Tuesday, February 28, 2012

Modern Monetary Theory will not solve Europe’s problems.


Some MMTers currently seem to claim that MMT offers a solution to Europe’s problems. I doubt it.

Describing the recent MMT meeting in Rimini in Italy, Michael Hudson says, “So what then is the key? It is to have a central bank that does what central banks were founded to do: monetize government budget deficits so as to spend money into the economy, in a way best intended to promote economic growth and full employment.” And there is more in roughly similar vein from Warren Mosler.

Well obviously that would bring back full employment in Euro periphery countries. Problem is that it does not deal with the fundamental problem (correctly identified by Paul Krugman), namely that periphery countries are not competitive.
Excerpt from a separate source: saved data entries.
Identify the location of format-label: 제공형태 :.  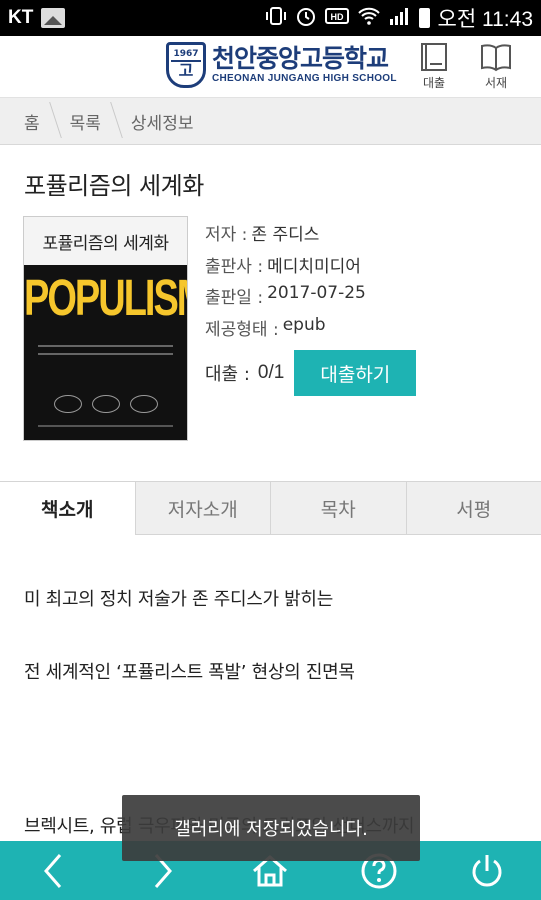
(242, 330).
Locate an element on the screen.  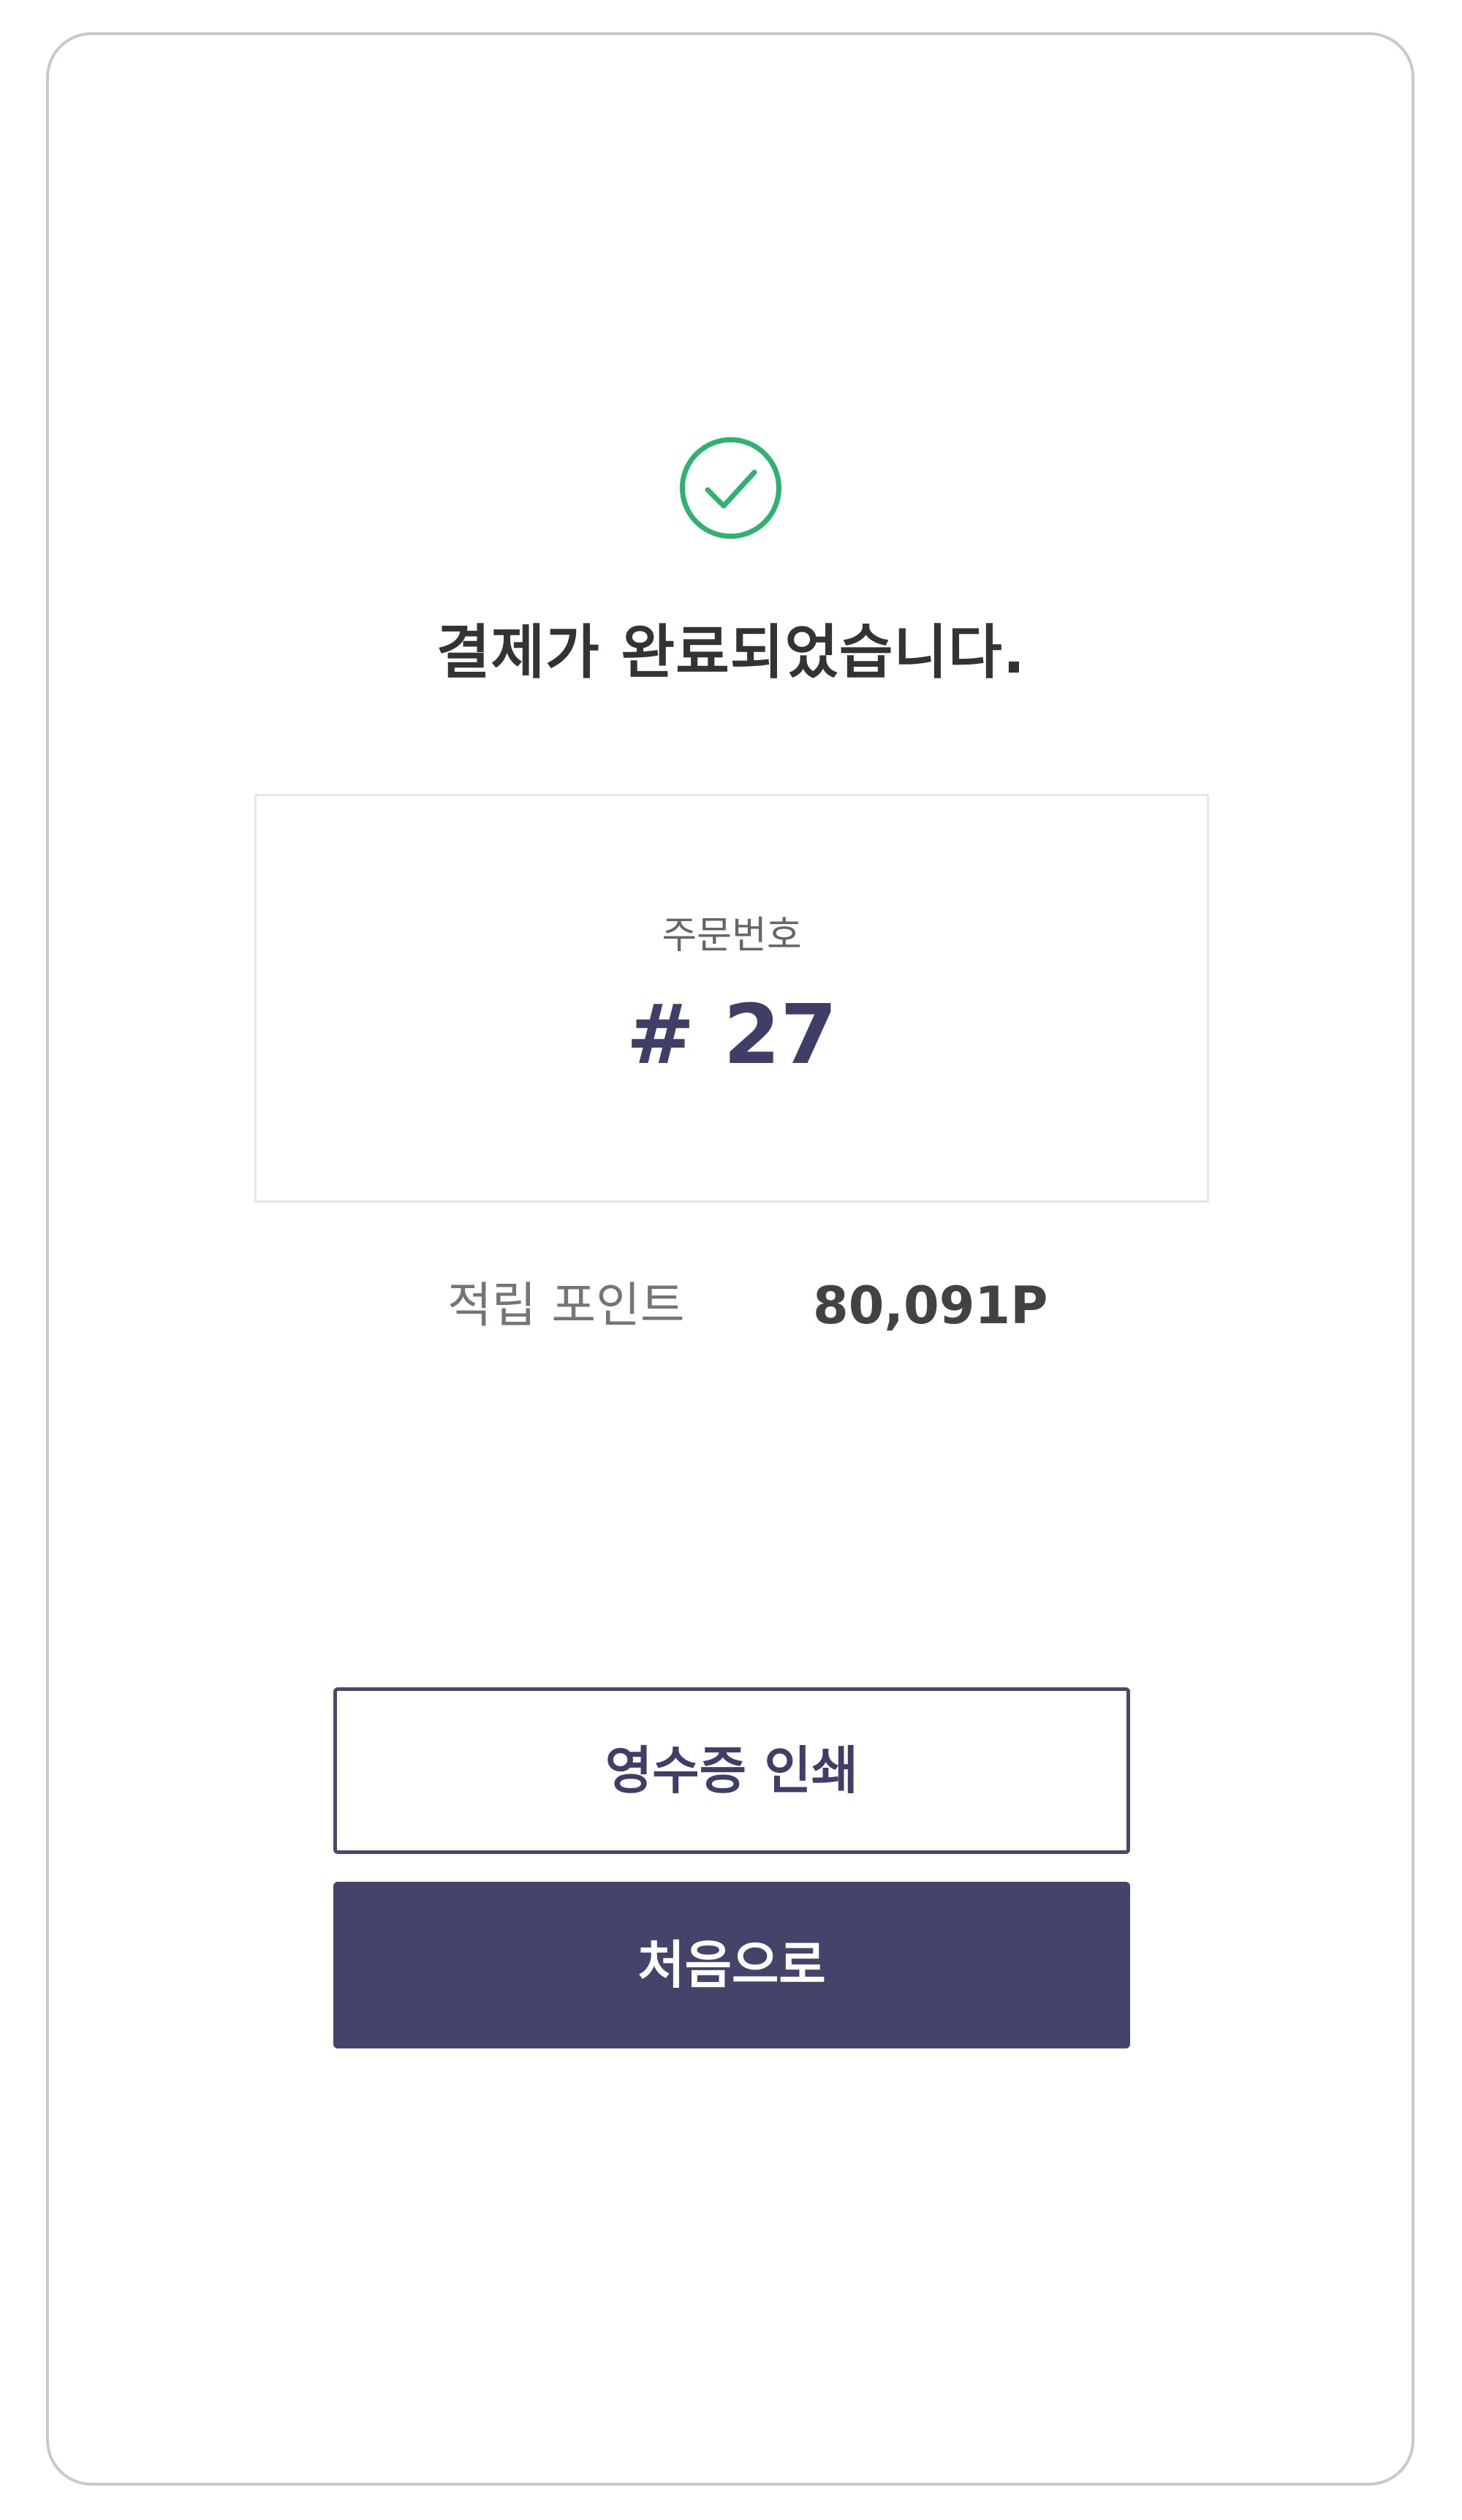
go-home-button: 처음으로 is located at coordinates (732, 1965).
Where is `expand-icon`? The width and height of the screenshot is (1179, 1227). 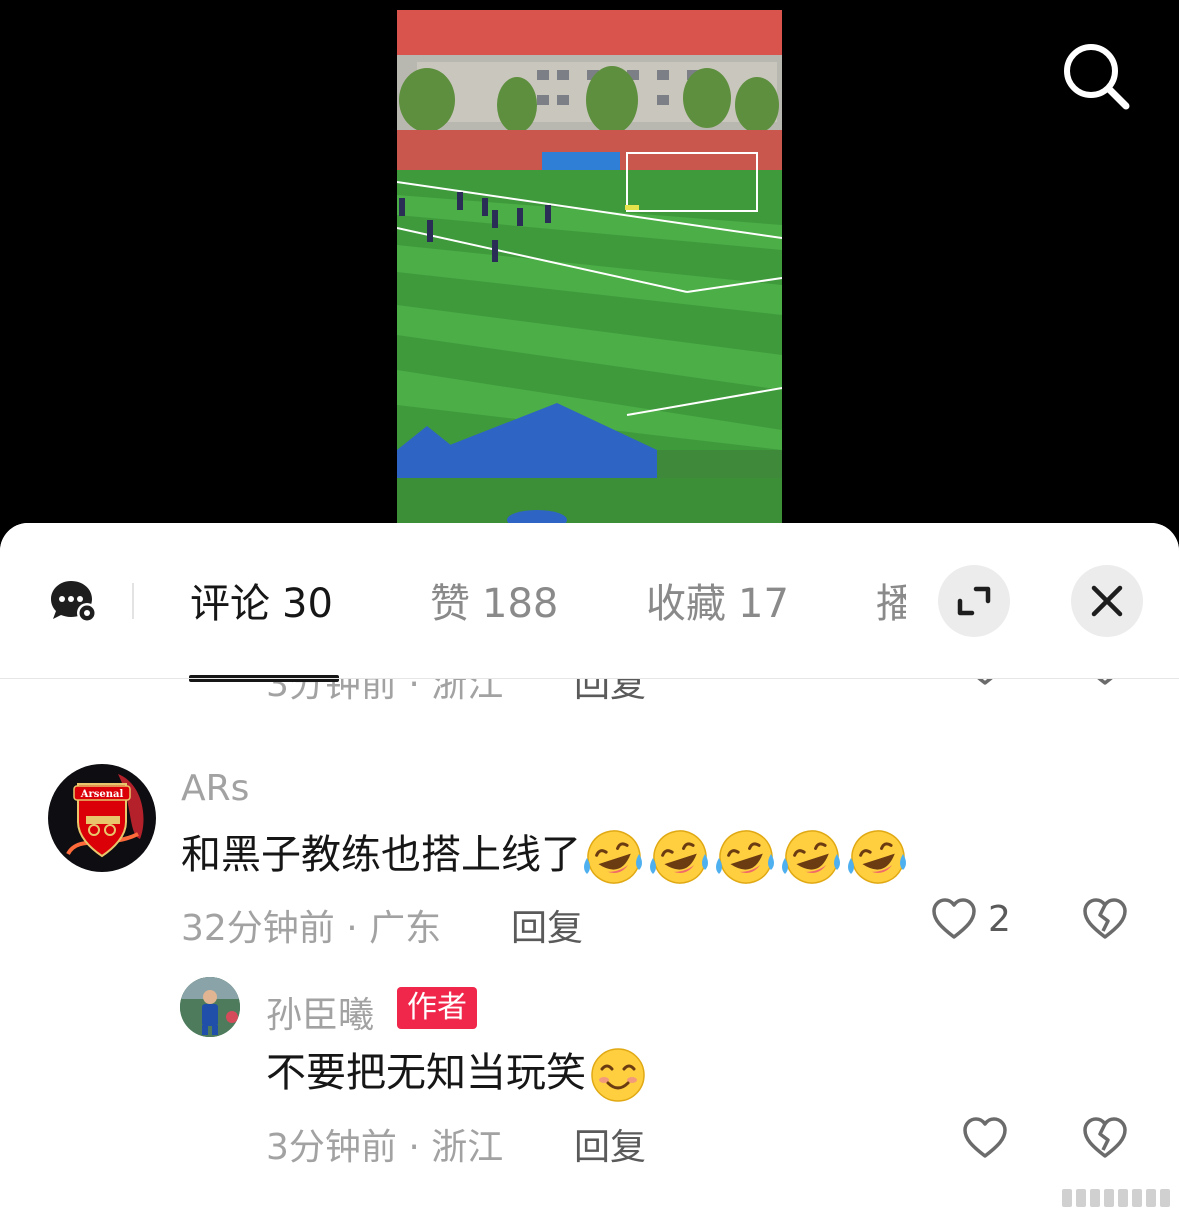
expand-icon is located at coordinates (974, 601).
And that lack of competitiveness explains why periphery countries are in debt.

That is not to say that the EZ’s method of dealing with lack of competitiveness is all that wonderful: Greece is obviously a disaster area. But imposing severe deflation on uncompetitive countries so as to get their costs down (in Euro terms) is the only method or tool they’ve got.

Euro core countries are reluctant to allow the periphery any more credit because the periphery’s EXISTING debts are arguably not worth the paper they are printed on – never mind further debts. The continual granting of pocket money to uncompetitive debtors is of course a subsidy of those debtors. And no country joined the EZ on the basis that it was going to have to subsidise another country.